Jacob Blake detailed the events of a police shooting that left him paralyzed and contributed to the civil unrest America experienced throughout the 2020 summer. Speaking with Good Morning America's Michael Strahan five months after the shooting, Blake recalled getting shot in front of two of his six children.

"I didn't want to be the next George Floyd. I didn't want to die," Blake said when describing his reaction to getting shot.

According to Blake, he was at the home of Laquisha Booker -- the mother of three of his children -- to celebrate his son's eighth birthday. After an argument occurred between Booker and a neighbor, Blake said he attempted to take his children to the store with him to remove them from the situation. However, Booker called the police and claimed Blake was taking her rental car and refusing to give her back the keys.

Three Kenosha police officers responded to the incident and were alerted of Blake's arrest warrants on charges of trespassing, disorderly conduct, and third-degree sexual assault, stemming from an alleged domestic violence incident earlier that summer. 

Blake said he was putting one of his children in the car when he felt someone grab his arm.

"After I did that, I realize that it was the police and it was like, 'Uh-oh,'" he explained. "Cause when I did that...he slammed me up against the truck."

A struggle ensued between Blake and Officer Rusten Sheskey, leading the cop to use his taser on Blake multiple times.

"At that point, I'm rattled," Blake recalled. "I realized I had dropped my knife, had a little pocket knife. So I picked it up after I got off of him because they tased me and I fell on top of him."

Blake claimed he began walking towards the driver's side of his car so he could put the knife away and surrender to the police before acknowledging that was a mistake.

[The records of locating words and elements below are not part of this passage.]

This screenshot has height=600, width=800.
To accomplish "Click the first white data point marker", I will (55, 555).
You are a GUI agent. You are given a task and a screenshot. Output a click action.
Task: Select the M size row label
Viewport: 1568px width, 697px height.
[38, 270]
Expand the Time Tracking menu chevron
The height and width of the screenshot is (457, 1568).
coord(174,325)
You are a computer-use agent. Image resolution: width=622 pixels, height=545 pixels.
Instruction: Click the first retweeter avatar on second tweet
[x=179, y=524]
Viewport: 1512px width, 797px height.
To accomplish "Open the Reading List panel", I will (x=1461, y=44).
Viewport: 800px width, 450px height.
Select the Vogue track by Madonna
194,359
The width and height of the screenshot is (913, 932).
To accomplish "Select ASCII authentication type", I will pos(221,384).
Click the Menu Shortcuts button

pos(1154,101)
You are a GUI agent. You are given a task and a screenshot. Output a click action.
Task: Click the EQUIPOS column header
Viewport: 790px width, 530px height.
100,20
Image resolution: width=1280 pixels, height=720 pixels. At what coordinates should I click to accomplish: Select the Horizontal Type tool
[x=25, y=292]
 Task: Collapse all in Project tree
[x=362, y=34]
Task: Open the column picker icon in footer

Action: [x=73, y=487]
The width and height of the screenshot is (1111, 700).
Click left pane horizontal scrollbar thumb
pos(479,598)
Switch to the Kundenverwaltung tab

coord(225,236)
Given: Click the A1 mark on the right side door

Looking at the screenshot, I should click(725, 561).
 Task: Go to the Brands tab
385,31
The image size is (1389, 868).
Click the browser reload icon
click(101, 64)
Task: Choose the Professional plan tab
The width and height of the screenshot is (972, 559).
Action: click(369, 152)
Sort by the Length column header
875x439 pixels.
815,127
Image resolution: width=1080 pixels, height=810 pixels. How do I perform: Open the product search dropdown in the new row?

"I shouldn't have picked it up, only considering what was going on," he said. "At that time, I wasn't thinking clearly."

Sheskey claimed he feared Blake was going to stab him when he turned him around and saw he had an open knife in hand. He claimed the knife was moving towards his torso but Blake has denied that claim. Sheskey added that he kept shooting Blake until he saw the knife drop.

While Sheskey accused Blake of ignoring his verbal commands to stop resisting, Blake claimed he couldn't hear anything because his ears were ringing and there was so much screaming. Blake also stated he wasn't trying to evade the police but was resisting "getting beat on."

"And what I mean by that is not falling, not letting them put they head on my neck," he explained. "That's all I was thinking, honestly."

Blake described getting shot and coming to terms with that possibly being the final moment he'd have with his children.

"All I remember at that point was kinda leanin' back, lookin' at my boys. I said, 'Daddy, love you no matter what,'" the 29-year-old said he told his children after getting shot in the back seven times. "It was the last thing I said to them at that point. I thought that was going to be the last thing I say to them. Thank God it wasn't."

Since the shooting, Blake has undergone multiple surgeries and is now paralyzed from the waist down and confined to a wheelchair. Last week, Kenosha County District Attorney Mike Graveley announced that no police officers will be charged in Blake's shooting.